Content Copyright © 2007 Bloor. All Rights Reserved.
On September 6th 2007, Cognos announced its intention to acquire Applix paying $17.87 per share, valuing Applix at $339 million in cash, around 6 times annual revenues. Mike Morrison, their COO, will have an especially big smile on his face. When he joined Applix from Cognos in 2004 Applix’s share price was around $4.
Founded in 1983, Applix is a BI industry stalwart. Applix has been on the brink of extinction a number of times (for example, its shares were valued as low as 48 cents in 2001) and it never really exploited the meteoric BI industry growth as annual revenues remained static at around $25m to $30m. Meanwhile Business Objects (founded seven years later in 1990) became a billion dollar company.

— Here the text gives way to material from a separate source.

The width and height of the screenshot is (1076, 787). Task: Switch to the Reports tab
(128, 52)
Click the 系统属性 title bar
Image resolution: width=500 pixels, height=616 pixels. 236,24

Applix’s technology has always been good—their 64-bit TM1 read / write OLAP engine is well regarded, offering ease of use and advanced functionality and is fast to deploy and competitively priced.
Aided by the astute acquisition of Temtec, a European reporting vendor with 500 customers, Applix grew revenues from $37m in 2005 to $52m in 2006, and Applix forecasted $67m–70m revenues for 2007. Applix’s performance impressed the market and its share price went up steadily. Then Cognos’ bid added 22% to the share price overnight.
The winners of this acquisition? 1. Applix’s shareholders. Cognos could have bought the company for a fraction of this price a few years earlier. 2. Applix’s customers. Coming into the Cognos fold gives them a truly strategic BI platform (Cognos 8) and a proper well-resourced high quality global services and support set-up.
Cognos has acquired Applix near the top of the market. 6X annual revenue is a generous offer—especially when Spotfire was acquired for around 4X by TIBCO recently. Some might say the acquisition provides a response to Oracle acquiring Hyperion and Business Objects acquiring Cartesis in the finance CPM market. But Applix is no Hyperion or Cartesis, and carries neither their market weight, nor their depth and breadth of their “solutions for the office of the CFO” resources.
The acquisition does add 3,000 BI or CPM customers to Cognos’ stable and re-enforces Cognos’ market visibility and long term commitment to the BI / CPM market. It may even add some short term growth in Cognos’ licence revenues. The strategic market impact is likely to be less dramatic.
Cognos’ CEO Rob Ashe admitted that integration of the two companies’ products would be “modest”. “Overall, we anticipate a relatively smooth integration given the shared vision and familiarity between the two companies and many shared customers,” he said. I interpret this as meaning that Applix will become more of a Business Unit of Cognos, rather than a central integral component of Cognos 8.
So who is the next BI / CPM company to be acquired? QlikTech and Actuate look obvious candidates. But both are now growing revenues nicely, and so neither will be cheap. But this didn’t dissuade Cognos, and is unlikely to dissuade other acquisitive predators wanting to accelerate their BI market ambitions. The shareholders of these potential acquisition targets will no doubt cling to that hope.